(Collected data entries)
————————

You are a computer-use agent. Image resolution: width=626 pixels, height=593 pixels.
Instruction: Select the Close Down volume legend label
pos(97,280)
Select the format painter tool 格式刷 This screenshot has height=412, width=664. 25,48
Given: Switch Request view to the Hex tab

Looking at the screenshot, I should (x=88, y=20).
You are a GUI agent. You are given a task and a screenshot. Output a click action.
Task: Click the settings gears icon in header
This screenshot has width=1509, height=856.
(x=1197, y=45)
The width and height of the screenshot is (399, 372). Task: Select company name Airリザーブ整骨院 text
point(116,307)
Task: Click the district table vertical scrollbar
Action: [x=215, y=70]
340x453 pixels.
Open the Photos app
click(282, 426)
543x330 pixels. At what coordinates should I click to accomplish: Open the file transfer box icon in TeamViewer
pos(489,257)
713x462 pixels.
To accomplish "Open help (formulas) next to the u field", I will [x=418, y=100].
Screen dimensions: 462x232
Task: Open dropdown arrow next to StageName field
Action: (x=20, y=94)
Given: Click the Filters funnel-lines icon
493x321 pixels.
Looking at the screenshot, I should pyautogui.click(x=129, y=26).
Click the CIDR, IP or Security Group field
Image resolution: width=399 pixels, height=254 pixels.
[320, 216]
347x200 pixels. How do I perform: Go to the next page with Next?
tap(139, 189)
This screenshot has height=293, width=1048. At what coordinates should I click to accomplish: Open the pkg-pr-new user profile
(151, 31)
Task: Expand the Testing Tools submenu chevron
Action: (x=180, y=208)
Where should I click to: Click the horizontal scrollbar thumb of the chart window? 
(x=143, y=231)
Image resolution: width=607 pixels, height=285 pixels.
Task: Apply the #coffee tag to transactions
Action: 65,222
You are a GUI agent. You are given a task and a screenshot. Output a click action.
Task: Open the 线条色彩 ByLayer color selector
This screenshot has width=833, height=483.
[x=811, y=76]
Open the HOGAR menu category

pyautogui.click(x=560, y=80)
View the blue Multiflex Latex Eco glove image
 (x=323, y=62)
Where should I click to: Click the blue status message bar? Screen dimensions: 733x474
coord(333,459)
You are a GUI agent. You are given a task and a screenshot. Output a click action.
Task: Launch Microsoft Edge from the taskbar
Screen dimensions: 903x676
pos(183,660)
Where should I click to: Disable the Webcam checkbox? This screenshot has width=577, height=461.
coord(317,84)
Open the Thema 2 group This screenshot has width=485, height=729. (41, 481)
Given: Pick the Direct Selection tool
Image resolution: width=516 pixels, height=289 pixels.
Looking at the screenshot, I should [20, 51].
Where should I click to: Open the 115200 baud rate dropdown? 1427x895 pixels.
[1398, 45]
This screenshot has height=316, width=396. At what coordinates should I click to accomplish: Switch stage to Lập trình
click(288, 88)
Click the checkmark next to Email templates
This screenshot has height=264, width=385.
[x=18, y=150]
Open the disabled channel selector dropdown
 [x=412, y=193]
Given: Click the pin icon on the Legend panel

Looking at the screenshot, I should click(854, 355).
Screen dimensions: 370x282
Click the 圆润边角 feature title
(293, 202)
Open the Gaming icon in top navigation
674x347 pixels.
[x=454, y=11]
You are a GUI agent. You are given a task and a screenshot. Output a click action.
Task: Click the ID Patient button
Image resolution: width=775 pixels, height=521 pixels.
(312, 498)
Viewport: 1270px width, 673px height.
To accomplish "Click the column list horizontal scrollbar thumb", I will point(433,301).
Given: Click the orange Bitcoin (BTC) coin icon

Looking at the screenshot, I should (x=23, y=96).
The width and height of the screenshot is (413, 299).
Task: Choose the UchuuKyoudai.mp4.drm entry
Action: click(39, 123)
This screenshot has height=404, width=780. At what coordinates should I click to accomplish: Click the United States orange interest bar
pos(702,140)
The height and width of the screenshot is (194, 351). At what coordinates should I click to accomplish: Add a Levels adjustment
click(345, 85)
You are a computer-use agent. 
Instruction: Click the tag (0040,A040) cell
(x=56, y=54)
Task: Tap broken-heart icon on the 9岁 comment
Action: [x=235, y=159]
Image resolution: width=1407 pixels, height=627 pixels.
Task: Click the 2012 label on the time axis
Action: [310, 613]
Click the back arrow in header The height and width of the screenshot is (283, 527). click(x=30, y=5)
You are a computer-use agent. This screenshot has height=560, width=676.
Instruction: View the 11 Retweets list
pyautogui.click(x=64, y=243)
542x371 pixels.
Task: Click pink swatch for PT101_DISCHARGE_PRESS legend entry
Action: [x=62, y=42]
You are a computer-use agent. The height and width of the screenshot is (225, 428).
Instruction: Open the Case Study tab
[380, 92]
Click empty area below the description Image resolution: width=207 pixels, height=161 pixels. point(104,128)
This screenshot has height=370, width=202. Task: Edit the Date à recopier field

————————

* [Activity]: Copy all records verbatim.

* [Result of this exercise]:
You are a computer-use agent. Image resolution: width=626 pixels, height=593 pixels.
Instruction: Select the Close Down volume legend label
pos(97,280)
Select the format painter tool 格式刷 This screenshot has height=412, width=664. 25,48
Given: Switch Request view to the Hex tab

Looking at the screenshot, I should (x=88, y=20).
You are a GUI agent. You are given a task and a screenshot. Output a click action.
Task: Click the settings gears icon in header
This screenshot has width=1509, height=856.
(x=1197, y=45)
The width and height of the screenshot is (399, 372). Task: Select company name Airリザーブ整骨院 text
point(116,307)
Task: Click the district table vertical scrollbar
Action: [x=215, y=70]
340x453 pixels.
Open the Photos app
click(282, 426)
543x330 pixels. At what coordinates should I click to accomplish: Open the file transfer box icon in TeamViewer
pos(489,257)
713x462 pixels.
To accomplish "Open help (formulas) next to the u field", I will [x=418, y=100].
Screen dimensions: 462x232
Task: Open dropdown arrow next to StageName field
Action: (x=20, y=94)
Given: Click the Filters funnel-lines icon
493x321 pixels.
Looking at the screenshot, I should pyautogui.click(x=129, y=26).
Click the CIDR, IP or Security Group field
Image resolution: width=399 pixels, height=254 pixels.
[320, 216]
347x200 pixels. How do I perform: Go to the next page with Next?
tap(139, 189)
This screenshot has height=293, width=1048. At what coordinates should I click to accomplish: Open the pkg-pr-new user profile
(151, 31)
Task: Expand the Testing Tools submenu chevron
Action: (x=180, y=208)
Where should I click to: Click the horizontal scrollbar thumb of the chart window? 
(x=143, y=231)
Image resolution: width=607 pixels, height=285 pixels.
Task: Apply the #coffee tag to transactions
Action: 65,222
You are a GUI agent. You are given a task and a screenshot. Output a click action.
Task: Open the 线条色彩 ByLayer color selector
This screenshot has width=833, height=483.
[x=811, y=76]
Open the HOGAR menu category

pyautogui.click(x=560, y=80)
View the blue Multiflex Latex Eco glove image
 (x=323, y=62)
Where should I click to: Click the blue status message bar? Screen dimensions: 733x474
coord(333,459)
You are a GUI agent. You are given a task and a screenshot. Output a click action.
Task: Launch Microsoft Edge from the taskbar
Screen dimensions: 903x676
pos(183,660)
Where should I click to: Disable the Webcam checkbox? This screenshot has width=577, height=461.
coord(317,84)
Open the Thema 2 group This screenshot has width=485, height=729. (41, 481)
Given: Pick the Direct Selection tool
Image resolution: width=516 pixels, height=289 pixels.
Looking at the screenshot, I should [20, 51].
Where should I click to: Open the 115200 baud rate dropdown? 1427x895 pixels.
[1398, 45]
This screenshot has height=316, width=396. At what coordinates should I click to accomplish: Switch stage to Lập trình
click(288, 88)
Click the checkmark next to Email templates
This screenshot has height=264, width=385.
[x=18, y=150]
Open the disabled channel selector dropdown
 [x=412, y=193]
Given: Click the pin icon on the Legend panel

Looking at the screenshot, I should click(854, 355).
Screen dimensions: 370x282
Click the 圆润边角 feature title
(293, 202)
Open the Gaming icon in top navigation
674x347 pixels.
[x=454, y=11]
You are a GUI agent. You are given a task and a screenshot. Output a click action.
Task: Click the ID Patient button
Image resolution: width=775 pixels, height=521 pixels.
(312, 498)
Viewport: 1270px width, 673px height.
To accomplish "Click the column list horizontal scrollbar thumb", I will point(433,301).
Given: Click the orange Bitcoin (BTC) coin icon

Looking at the screenshot, I should (x=23, y=96).
The width and height of the screenshot is (413, 299).
Task: Choose the UchuuKyoudai.mp4.drm entry
Action: click(39, 123)
This screenshot has height=404, width=780. At what coordinates should I click to accomplish: Click the United States orange interest bar
pos(702,140)
The height and width of the screenshot is (194, 351). At what coordinates should I click to accomplish: Add a Levels adjustment
click(345, 85)
You are a computer-use agent. 
Instruction: Click the tag (0040,A040) cell
(x=56, y=54)
Task: Tap broken-heart icon on the 9岁 comment
Action: [x=235, y=159]
Image resolution: width=1407 pixels, height=627 pixels.
Task: Click the 2012 label on the time axis
Action: [310, 613]
Click the back arrow in header The height and width of the screenshot is (283, 527). click(x=30, y=5)
You are a computer-use agent. This screenshot has height=560, width=676.
Instruction: View the 11 Retweets list
pyautogui.click(x=64, y=243)
542x371 pixels.
Task: Click pink swatch for PT101_DISCHARGE_PRESS legend entry
Action: [x=62, y=42]
You are a computer-use agent. The height and width of the screenshot is (225, 428).
Instruction: Open the Case Study tab
[380, 92]
Click empty area below the description Image resolution: width=207 pixels, height=161 pixels. point(104,128)
This screenshot has height=370, width=202. Task: Edit the Date à recopier field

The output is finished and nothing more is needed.